Grant County needs septic permits at fairgrounds
Herald Staff Writer | Hagadone News Network | UPDATED 13 years, 1 month AGO
EPHRATA - The state is requiring Grant County to obtain permits for several of the fairgrounds' septic systems.
In a letter sent to the Grant County commissioners, Richard Benson, a state Department of Health on-site septic system program lead, stated the county needed to get an initial permit by next month. The permit will include all of the fairgrounds and last while the department collects more information about the septic systems.
"After discussing jurisdiction with Department of Ecology, Department of Health has agreed to take the regulatory lead for sewage treatment at the Grant County Fairgrounds," Benson wrote. "If contamination in Moses Lake is ever conclusively linked to fairgrounds on-site sewage systems, authority will transfer to Ecology."
The department is charging the county $930 for the initial permit.

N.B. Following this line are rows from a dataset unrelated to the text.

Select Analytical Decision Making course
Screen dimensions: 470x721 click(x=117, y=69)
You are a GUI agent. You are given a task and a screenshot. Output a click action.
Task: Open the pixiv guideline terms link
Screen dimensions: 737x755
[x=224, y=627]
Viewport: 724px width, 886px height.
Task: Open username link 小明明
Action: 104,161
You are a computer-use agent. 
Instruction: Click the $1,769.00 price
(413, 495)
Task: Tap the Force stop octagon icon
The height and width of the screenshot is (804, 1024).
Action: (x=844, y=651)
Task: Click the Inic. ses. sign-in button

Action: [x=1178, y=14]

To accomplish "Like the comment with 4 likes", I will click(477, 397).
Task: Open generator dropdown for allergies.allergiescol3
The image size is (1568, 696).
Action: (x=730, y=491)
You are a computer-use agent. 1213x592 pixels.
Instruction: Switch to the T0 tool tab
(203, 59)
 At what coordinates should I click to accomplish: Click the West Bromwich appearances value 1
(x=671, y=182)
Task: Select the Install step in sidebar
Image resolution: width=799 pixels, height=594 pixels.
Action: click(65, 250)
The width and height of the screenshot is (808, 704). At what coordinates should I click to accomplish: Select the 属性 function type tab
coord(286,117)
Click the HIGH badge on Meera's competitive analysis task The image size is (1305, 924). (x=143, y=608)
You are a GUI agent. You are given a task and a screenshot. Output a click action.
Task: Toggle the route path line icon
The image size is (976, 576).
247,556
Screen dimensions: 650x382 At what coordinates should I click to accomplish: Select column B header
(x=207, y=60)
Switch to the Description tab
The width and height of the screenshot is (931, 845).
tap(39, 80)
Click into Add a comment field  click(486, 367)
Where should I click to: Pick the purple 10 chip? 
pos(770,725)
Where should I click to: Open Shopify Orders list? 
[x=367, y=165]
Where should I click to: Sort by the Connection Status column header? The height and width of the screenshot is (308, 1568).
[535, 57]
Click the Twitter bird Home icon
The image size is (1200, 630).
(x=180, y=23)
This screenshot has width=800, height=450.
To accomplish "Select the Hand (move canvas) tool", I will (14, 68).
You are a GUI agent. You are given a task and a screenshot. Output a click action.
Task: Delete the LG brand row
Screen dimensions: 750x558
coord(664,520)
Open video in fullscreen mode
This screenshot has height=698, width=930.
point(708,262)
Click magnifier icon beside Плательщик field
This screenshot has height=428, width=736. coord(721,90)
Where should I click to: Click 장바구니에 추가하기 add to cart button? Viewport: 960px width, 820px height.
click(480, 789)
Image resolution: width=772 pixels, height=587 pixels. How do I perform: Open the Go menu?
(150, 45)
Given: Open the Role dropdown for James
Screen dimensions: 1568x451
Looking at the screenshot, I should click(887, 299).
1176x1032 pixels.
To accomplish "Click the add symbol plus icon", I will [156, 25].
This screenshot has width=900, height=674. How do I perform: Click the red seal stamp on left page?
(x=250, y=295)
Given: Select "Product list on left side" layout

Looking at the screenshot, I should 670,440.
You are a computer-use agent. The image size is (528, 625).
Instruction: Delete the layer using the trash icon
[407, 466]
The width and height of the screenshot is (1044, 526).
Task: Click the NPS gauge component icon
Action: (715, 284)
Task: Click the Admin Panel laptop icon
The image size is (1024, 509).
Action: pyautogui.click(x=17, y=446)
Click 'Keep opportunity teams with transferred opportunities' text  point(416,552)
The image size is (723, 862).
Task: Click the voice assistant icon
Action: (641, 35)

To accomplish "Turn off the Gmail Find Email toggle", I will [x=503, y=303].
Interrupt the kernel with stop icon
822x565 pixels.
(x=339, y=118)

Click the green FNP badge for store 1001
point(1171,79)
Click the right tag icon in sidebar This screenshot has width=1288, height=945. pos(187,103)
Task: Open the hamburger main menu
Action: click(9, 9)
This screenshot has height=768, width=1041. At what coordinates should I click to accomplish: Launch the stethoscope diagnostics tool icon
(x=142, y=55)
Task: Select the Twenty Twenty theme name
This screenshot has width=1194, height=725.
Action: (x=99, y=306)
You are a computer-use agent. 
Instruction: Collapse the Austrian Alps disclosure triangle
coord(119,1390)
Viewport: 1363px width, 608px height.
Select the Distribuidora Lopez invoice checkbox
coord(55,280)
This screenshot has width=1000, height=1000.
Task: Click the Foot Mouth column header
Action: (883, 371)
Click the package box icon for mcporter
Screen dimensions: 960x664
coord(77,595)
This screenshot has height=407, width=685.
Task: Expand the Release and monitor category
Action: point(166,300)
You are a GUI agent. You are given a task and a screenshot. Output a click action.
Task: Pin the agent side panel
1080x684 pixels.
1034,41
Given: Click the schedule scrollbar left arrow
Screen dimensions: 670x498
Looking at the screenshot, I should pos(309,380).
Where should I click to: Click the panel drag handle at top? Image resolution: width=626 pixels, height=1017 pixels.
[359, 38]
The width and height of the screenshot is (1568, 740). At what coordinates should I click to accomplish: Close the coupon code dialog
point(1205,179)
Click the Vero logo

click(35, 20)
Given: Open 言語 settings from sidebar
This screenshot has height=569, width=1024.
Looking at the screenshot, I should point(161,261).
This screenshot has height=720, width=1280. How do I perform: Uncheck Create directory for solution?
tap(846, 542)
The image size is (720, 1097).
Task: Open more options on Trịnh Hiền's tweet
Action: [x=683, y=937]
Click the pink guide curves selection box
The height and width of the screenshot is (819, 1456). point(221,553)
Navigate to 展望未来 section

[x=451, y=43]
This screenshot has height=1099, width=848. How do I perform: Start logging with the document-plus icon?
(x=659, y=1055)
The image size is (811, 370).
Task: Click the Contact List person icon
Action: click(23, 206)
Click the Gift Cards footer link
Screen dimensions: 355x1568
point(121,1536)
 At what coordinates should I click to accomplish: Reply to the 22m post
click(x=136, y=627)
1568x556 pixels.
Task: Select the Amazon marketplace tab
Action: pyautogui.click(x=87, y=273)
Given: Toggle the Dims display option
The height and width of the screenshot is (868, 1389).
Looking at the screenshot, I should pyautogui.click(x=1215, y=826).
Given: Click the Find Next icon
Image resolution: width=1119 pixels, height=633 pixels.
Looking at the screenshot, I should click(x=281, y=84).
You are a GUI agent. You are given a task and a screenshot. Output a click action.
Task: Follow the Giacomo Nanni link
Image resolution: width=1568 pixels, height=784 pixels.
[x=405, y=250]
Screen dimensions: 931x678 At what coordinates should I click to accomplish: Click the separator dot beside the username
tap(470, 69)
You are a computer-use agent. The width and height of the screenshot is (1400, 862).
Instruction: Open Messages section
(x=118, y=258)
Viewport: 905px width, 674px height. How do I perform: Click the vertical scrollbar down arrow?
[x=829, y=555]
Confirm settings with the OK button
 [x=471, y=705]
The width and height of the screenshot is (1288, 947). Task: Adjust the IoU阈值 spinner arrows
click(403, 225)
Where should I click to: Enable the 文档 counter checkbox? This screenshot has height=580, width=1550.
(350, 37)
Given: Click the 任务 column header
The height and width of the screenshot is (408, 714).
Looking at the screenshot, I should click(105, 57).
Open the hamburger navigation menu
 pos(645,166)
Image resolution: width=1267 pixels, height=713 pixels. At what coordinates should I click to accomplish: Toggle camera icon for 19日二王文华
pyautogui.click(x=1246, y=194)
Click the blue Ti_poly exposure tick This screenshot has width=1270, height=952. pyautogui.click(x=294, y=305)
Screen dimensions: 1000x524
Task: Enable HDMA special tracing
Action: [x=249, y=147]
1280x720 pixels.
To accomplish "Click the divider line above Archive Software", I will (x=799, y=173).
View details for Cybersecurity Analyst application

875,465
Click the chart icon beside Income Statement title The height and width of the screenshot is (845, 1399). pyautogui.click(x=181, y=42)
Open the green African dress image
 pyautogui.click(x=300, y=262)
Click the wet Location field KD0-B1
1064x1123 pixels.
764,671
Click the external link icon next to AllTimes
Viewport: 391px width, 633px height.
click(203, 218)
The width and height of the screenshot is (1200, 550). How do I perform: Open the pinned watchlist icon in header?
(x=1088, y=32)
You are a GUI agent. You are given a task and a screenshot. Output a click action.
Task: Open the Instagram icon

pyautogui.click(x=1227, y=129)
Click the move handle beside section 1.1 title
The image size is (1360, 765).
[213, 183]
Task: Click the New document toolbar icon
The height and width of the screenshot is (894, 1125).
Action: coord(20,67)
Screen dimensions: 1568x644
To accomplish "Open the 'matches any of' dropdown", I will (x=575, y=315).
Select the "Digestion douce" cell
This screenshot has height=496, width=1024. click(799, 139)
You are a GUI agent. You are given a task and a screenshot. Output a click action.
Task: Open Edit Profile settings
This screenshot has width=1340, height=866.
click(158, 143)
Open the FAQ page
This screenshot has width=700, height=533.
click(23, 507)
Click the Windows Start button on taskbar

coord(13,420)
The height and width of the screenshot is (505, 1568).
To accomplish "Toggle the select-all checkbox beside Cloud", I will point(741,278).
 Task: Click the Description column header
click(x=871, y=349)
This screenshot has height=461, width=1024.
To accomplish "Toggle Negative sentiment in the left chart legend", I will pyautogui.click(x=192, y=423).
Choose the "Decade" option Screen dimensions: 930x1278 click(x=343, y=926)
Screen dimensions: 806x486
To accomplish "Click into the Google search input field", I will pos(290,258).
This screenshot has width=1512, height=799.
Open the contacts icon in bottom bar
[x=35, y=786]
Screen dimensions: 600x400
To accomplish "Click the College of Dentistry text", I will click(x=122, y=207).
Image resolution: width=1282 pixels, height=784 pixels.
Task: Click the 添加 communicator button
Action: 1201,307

Benson stated the amount is based of an peak amount of 78,000 gallons per day during the 2011 fairgrounds.
Fairgrounds Manager Vern Cummings disagreed with the amount, saying Benson took into account water used for irrigation and to fill water trucks for the rodeo grounds. Both use city water, and were included in the amount.
Benson listed four concerns and observations about the septic systems on the fairgrounds, starting with the fact that several systems are at the fairgrounds. He claimed the current operator doesn't have adequate training, and isn't considered qualified according to state law.
"Flows are not routinely tracked and no monitoring has occurred to verify existing on-site systems are functioning properly and sewage is adequately treated," Benson wrote. "(Septic systems) constructed since 2008 don't appear to be functioning as designed. Meter readings recorded at our request during fair week indication that two of the five systems received over 86 percent of the total flow."
Cummings said the readings were skewed since the readings were taken from the city's water system.
"I don't know what Richard was expecting from us. All we did was log the run times (of the septic systems)," Cummings said. "There are several meters that you read on the septic systems. That was the monitoring that we needed to write down, we sent that to everyone, but I don't know, he may have not seen it. (The systems) have been looked at on a monthly basis since we started using the bathrooms."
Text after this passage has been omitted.